Suppose you have a random sample with $n = 5$ observations from a
normal distribution with unknown $\mu$ and $\sigma^2.$
In estimating $\sigma^2,$ the usual sample variance
$V_1 = \frac{1}{n-1}\sum_{i=1}^n(X_i-\bar X)^2$ is unbiased for $\sigma^2:$
$E(V_1) = \sigma^2.$
By contrast, the maximum likelihood estimator of $\sigma^2,$ which is
$V_0 = \frac{1}{n}\sum_{i=1}^n(X_i-\bar X)^2,$ is biased, but has smaller MSE.
[This is true for any $n,$ but I choose $n=5$ so that the bias
of $V_0$ (negligible for large and moderate $n)$ will be unmistakable in my simulation.]
set.seed(2020)
m = 10^6; n = 5; mu = 100; sg = 10
v1 = replicate(m, var(rnorm(n,mu,sg)))
v0 = (n-1)*v1/n
mean(v0); mean(v1)
[1] 79.95946 # aprx E(V0) < 100
[1] 99.94932 # aprx E(V1) = 100
mean((v0-sg^2)^2)
[1] 3606.298 # aprx MSE(V0) < MSE(V1)
mean((v1-sg^2)^2)
[1] 5007.307 # aprx MSE(V1) = 5000
For $\sigma^2 = 100,$ we have $E(V_0) = 80, E(V_1) = 100.$
Also, $MSE(V_0) = 3200 + 400 = 3600 < MSE(V_1) = Var(V_1) = 5000.$
Histograms of v1
and v0
:
par(mfrow = c(2,1))
hdr1="Unbiased Sample Variance"
hist(v1, br=30, prob=T, xlim=c(0,800), col="skyblue2", main=hdr1)
abline(v=100, col="red", lty="dotted")
hdr2="MLE of Population Variance"
hist(v0, br=30, prob=T, xlim=c(0,800), col="skyblue2", main=hdr2)
abline(v=100, col="red", lty="dotted")
par(mfrow = c(1,1))
Note: A few authors have advocated use of the MLE, bias notwithstanding.

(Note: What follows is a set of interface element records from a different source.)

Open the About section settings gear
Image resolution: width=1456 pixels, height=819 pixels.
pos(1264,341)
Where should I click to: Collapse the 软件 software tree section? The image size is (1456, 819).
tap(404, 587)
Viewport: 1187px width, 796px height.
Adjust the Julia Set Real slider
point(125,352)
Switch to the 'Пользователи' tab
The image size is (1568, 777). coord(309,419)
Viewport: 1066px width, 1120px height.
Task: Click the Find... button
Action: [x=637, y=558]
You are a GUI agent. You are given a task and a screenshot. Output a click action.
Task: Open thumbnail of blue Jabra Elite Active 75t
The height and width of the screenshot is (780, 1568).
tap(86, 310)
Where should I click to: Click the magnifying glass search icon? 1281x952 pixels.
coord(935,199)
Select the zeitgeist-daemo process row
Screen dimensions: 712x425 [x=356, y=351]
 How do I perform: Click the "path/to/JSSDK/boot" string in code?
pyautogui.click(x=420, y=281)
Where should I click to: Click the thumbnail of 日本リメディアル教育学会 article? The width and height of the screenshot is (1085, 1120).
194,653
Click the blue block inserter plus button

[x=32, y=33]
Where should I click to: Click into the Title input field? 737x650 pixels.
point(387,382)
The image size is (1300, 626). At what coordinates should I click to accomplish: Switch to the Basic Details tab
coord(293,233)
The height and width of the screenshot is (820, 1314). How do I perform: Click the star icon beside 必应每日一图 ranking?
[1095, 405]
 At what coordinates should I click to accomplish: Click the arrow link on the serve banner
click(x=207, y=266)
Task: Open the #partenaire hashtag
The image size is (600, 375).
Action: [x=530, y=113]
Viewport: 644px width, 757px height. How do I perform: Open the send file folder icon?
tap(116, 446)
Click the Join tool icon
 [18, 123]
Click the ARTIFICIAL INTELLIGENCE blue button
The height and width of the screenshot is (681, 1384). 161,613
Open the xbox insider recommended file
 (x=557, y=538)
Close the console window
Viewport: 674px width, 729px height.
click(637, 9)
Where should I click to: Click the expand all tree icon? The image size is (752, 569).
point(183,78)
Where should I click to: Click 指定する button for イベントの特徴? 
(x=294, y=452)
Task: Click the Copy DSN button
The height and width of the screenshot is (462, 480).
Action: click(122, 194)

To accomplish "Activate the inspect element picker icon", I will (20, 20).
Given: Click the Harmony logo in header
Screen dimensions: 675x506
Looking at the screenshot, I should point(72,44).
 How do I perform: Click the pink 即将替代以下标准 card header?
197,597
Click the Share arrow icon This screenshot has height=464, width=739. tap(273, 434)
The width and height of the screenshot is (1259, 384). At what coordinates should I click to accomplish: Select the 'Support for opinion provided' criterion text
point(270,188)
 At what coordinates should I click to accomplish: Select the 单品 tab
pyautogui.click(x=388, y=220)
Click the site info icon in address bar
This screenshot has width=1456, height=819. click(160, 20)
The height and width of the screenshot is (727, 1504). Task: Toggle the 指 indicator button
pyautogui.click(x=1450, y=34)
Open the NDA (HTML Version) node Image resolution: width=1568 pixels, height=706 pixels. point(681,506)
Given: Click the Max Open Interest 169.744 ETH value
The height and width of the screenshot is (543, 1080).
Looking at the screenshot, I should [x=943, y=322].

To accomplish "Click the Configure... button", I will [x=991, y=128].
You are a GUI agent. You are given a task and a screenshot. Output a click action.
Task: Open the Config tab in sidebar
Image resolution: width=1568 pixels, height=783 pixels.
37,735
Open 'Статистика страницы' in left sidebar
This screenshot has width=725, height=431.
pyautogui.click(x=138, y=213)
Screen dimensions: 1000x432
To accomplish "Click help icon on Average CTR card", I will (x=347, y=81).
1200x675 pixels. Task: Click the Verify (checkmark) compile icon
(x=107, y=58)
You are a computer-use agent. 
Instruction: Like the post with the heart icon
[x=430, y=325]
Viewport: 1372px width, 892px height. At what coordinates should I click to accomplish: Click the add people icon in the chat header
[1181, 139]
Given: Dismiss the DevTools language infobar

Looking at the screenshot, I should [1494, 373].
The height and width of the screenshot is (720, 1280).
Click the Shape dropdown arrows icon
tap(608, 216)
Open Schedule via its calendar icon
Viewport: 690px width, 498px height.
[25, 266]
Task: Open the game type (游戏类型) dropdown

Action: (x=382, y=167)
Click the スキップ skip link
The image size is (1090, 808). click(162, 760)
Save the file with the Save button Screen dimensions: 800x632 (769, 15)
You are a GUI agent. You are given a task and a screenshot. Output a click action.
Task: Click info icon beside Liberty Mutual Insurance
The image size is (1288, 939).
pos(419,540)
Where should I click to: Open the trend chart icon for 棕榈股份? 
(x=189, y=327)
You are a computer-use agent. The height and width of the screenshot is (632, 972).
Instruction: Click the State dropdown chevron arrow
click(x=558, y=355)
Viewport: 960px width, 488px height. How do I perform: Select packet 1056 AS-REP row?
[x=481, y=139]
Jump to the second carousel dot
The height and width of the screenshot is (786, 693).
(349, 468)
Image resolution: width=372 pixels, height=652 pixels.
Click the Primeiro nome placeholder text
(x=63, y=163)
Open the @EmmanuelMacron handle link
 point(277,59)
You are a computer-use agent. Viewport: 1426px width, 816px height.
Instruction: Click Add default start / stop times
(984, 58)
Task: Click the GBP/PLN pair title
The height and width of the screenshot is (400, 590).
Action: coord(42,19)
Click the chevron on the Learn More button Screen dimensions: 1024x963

However, traditional methods of inference
for variances using the chi-squared distribution would
have to be altered to use the MLE, and many statisticians
believe underestimating $\sigma^2$ is a strong argument
against the MLE. (Another complication is that dividing by
$n+1$ results in an even greater decrease in MSE.)